The well-known Möbius-strip found in many math books often looks odd, difficult to understand, or worse: uninteresting. Adding symmetry, duplication, and creative elements such as knotted-ness, a single-sided structure can be created that looks far more interesting and aesthetically pleasing. With my work, I am exploring the possibilities of building sculptures from steel sheet metal, using only basic hand tools and a welder. The results are often intriguing shapes that represent 2-manifold surfaces embedded in 3-dimensional Euclidean space. They can even provide some intuitive ideas of what bending of higher-dimensional space may mean.

M5T
M5T
27 x 27 x 16 cm
steel
2017

Starting from only a tube segment and a flat plate, this sculpture has been handmade by cutting out two 5-fold symmetrical pieces, bending the ten ribbons around a cylindrical shape, and welding their ends together.
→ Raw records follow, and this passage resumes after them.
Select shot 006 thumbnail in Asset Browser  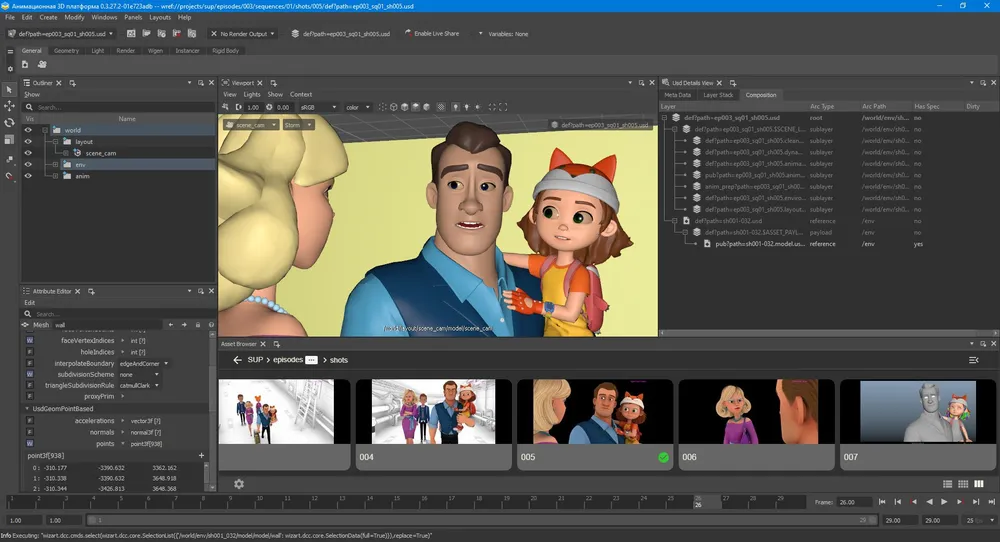[x=755, y=420]
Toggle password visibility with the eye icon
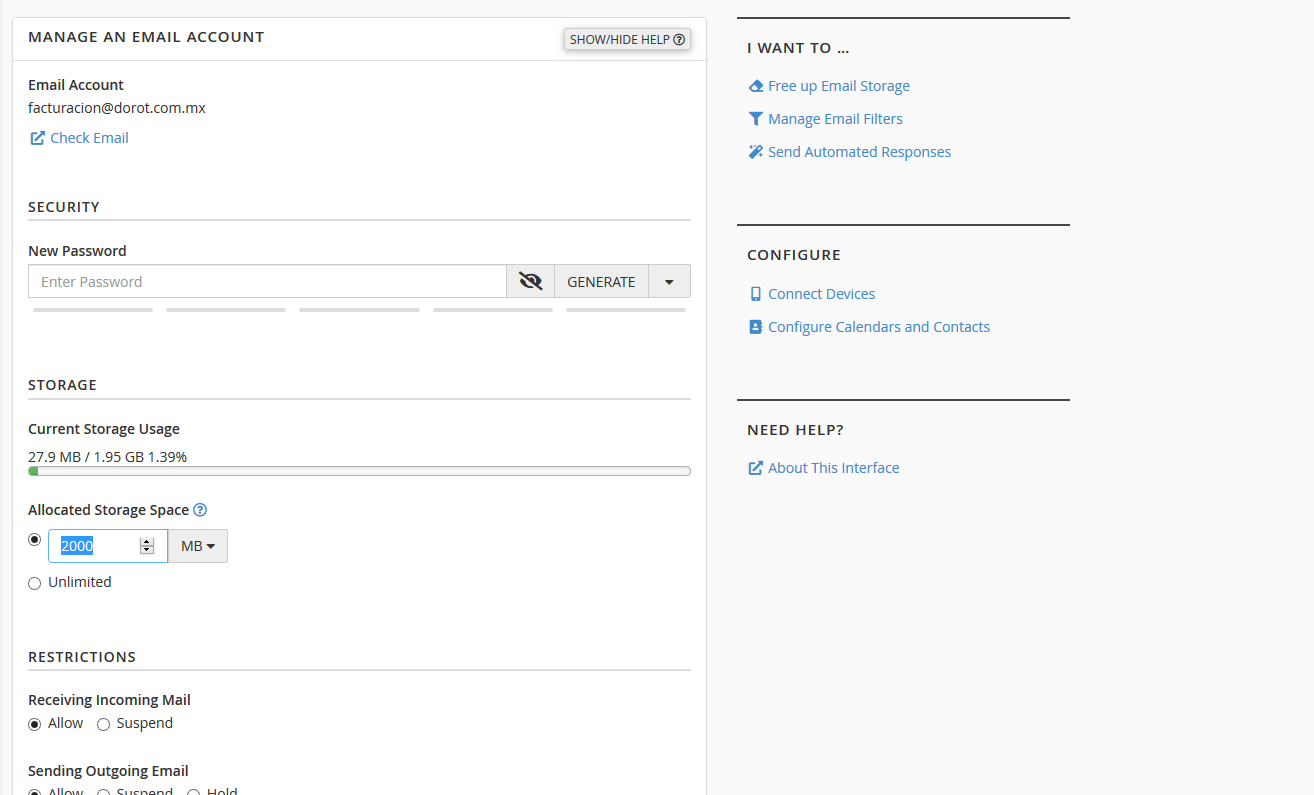Screen dimensions: 1314x795 pos(530,282)
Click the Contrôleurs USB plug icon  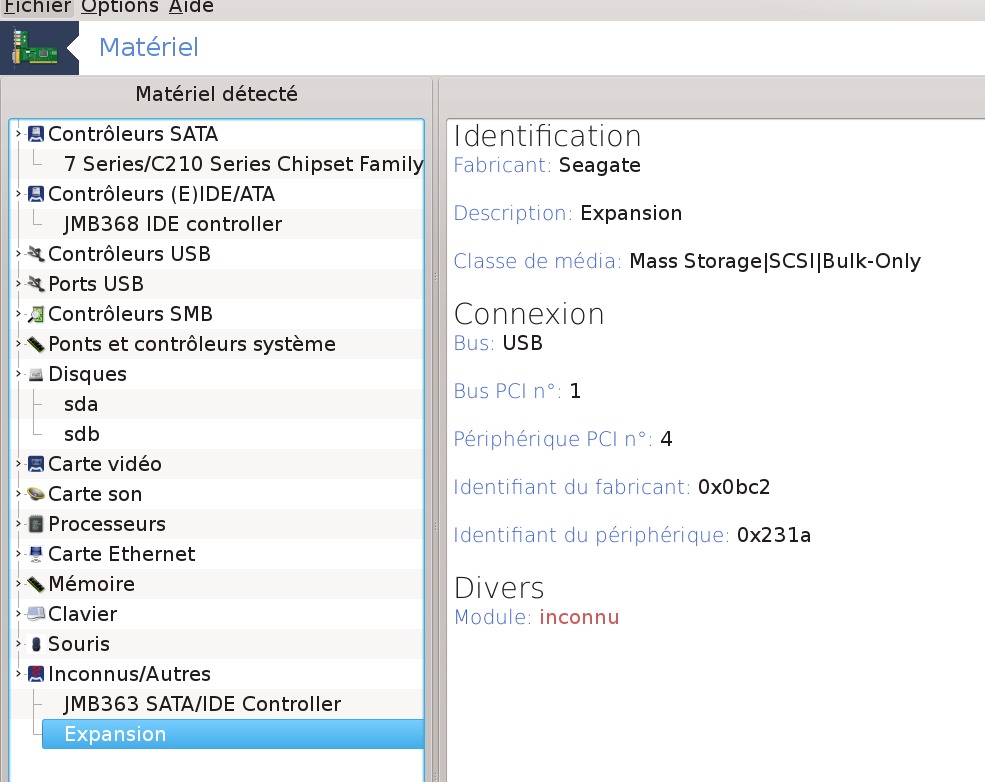36,254
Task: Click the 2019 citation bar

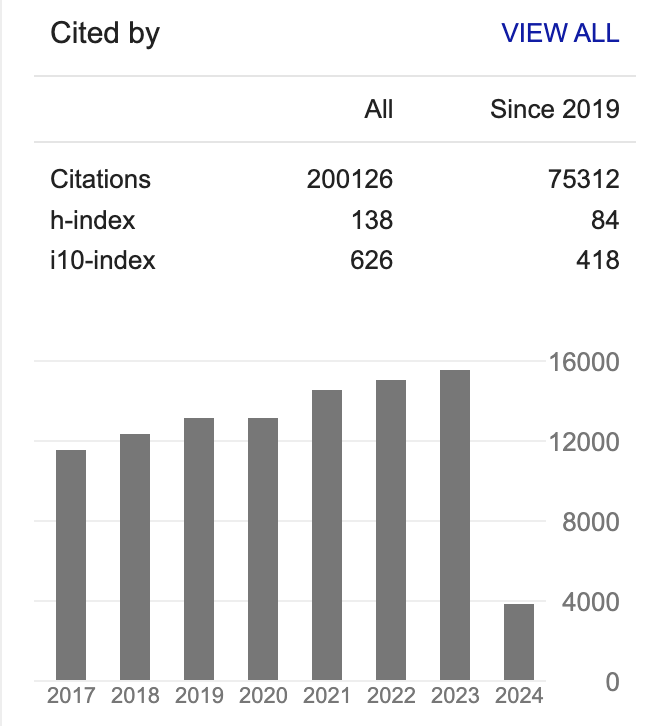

This creates an interesting single-sided 2-manifold with just two border curves. The overall symmetry and the basic toroidal shape makes it easy to understand and remember this geometry. In this sculpture, I have used 5mm thick steel to give it a particularly strong look.

M8C
M8C
60 x 35 x 25 cm
steel
2018

Taking flat steel sheet metal as raw material, this sculpture was hand-build by cutting out the appropriate curvy shapes, and then bending, welding, grinding, and polishing them. The surface is composed of eight connected Möbius-strips. It has three rotational C2 axes at right angles to one another. When viewed from different angles, the appearance changes dramatically due to the alignment of different elements, ranging from an almost completely filled-in piece of surfaces, to some thin curvy-linear profiles.

Steel allows to build very thin yet rigid sculptures. The ratio of total height to surface thickness (3mm) is very high.